---------- Data provided

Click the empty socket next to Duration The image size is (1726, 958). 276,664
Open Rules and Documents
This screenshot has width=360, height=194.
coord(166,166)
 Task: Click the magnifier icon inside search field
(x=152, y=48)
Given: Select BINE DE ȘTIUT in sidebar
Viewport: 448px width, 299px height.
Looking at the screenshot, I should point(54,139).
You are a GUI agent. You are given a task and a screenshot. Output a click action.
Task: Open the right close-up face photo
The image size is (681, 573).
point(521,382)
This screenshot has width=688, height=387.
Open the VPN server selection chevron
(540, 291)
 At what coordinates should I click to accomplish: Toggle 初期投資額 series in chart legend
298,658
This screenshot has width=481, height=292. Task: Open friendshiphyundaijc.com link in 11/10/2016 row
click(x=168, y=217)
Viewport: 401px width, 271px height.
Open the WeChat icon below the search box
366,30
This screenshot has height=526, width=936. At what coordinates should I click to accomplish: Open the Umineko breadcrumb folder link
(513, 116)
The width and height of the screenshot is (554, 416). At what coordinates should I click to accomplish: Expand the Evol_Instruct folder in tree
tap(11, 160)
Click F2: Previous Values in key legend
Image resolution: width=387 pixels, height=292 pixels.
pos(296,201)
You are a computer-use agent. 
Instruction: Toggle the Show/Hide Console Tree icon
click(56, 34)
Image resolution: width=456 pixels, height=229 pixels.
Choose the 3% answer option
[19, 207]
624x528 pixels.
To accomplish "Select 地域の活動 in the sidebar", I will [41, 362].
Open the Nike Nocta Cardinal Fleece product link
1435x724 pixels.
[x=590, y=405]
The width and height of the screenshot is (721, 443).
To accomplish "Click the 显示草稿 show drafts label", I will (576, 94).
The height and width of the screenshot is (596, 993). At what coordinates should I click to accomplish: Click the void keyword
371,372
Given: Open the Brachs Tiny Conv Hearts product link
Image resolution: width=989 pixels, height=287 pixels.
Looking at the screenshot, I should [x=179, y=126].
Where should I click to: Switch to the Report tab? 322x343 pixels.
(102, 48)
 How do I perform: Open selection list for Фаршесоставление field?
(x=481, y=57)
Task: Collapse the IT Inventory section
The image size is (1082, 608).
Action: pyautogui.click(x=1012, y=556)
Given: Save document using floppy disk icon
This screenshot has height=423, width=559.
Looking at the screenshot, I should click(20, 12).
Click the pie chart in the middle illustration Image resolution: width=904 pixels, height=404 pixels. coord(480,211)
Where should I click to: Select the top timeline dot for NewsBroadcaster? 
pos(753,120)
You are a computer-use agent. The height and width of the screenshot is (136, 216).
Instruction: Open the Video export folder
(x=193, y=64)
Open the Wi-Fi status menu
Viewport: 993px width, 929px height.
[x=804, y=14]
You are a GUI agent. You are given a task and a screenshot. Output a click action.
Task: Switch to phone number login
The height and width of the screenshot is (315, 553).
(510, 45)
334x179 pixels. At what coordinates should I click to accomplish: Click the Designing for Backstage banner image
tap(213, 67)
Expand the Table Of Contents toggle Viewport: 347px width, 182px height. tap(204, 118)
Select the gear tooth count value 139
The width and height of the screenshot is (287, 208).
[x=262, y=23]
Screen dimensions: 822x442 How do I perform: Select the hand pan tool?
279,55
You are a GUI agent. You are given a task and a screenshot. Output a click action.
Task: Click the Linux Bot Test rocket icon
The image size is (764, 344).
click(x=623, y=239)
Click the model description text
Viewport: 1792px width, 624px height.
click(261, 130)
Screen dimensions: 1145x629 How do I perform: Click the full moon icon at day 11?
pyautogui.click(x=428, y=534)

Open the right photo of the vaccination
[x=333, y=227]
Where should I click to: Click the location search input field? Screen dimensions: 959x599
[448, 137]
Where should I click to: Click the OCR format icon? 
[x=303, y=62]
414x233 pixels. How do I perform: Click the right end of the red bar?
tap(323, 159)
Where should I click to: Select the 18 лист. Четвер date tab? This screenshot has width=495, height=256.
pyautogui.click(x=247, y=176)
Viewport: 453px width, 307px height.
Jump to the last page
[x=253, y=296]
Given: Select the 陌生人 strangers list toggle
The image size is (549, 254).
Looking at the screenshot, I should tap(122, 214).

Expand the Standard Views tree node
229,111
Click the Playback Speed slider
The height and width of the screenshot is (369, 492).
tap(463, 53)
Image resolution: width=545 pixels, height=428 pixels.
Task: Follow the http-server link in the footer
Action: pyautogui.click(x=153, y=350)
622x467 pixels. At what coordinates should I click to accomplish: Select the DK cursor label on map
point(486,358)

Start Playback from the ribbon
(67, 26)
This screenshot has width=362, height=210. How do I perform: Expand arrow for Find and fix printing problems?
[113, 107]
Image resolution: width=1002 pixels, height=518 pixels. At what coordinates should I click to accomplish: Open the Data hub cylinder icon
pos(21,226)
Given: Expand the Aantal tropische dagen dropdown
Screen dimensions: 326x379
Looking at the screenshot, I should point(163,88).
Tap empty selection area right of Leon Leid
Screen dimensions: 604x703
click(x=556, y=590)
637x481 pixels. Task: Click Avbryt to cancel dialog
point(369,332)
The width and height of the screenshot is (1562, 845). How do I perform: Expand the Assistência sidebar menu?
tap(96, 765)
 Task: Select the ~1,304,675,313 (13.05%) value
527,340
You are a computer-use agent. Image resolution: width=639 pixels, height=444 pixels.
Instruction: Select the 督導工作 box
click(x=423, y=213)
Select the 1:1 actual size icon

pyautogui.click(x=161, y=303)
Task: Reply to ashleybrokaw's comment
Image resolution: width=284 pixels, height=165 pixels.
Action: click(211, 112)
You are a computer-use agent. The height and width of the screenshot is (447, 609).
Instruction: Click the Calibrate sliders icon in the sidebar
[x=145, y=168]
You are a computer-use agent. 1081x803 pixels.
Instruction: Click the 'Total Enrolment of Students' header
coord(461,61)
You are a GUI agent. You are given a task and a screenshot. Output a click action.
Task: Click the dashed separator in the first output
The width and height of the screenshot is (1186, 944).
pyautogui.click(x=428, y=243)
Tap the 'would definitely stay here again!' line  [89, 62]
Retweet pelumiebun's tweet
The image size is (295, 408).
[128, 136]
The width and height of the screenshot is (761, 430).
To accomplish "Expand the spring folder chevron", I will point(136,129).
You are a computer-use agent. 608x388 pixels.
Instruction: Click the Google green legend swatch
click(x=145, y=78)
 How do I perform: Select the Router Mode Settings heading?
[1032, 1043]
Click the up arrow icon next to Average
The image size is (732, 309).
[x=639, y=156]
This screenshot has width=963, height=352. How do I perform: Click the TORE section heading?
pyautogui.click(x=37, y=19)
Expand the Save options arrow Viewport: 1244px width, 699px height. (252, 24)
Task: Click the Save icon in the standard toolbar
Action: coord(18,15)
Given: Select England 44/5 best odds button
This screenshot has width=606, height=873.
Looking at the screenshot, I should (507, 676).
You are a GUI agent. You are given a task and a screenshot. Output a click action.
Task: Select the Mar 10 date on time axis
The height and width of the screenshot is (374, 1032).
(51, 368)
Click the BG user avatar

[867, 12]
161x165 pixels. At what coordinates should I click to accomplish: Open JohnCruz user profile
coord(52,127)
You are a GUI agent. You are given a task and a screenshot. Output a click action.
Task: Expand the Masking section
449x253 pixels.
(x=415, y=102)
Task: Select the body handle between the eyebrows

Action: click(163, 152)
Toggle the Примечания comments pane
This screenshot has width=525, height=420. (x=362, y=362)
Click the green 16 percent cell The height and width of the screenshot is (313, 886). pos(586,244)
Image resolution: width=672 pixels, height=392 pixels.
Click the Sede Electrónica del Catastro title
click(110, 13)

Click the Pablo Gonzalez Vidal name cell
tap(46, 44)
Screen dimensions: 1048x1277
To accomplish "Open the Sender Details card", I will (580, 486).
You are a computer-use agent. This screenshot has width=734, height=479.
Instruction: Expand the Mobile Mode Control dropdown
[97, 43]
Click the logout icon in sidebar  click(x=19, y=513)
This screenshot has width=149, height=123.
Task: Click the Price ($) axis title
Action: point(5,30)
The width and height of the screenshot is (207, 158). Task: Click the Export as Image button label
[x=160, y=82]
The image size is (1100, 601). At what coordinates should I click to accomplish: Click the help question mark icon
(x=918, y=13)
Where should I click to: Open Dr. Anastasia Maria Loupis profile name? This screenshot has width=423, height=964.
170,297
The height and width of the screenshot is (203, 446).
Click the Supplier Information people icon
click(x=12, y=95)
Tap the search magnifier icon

--------------------

#### [Problem to solve]
Which lines in the data above contain "empty"? Show each one.

#### [Exercise response]
Click the empty socket next to Duration The image size is (1726, 958). 276,664
Tap empty selection area right of Leon Leid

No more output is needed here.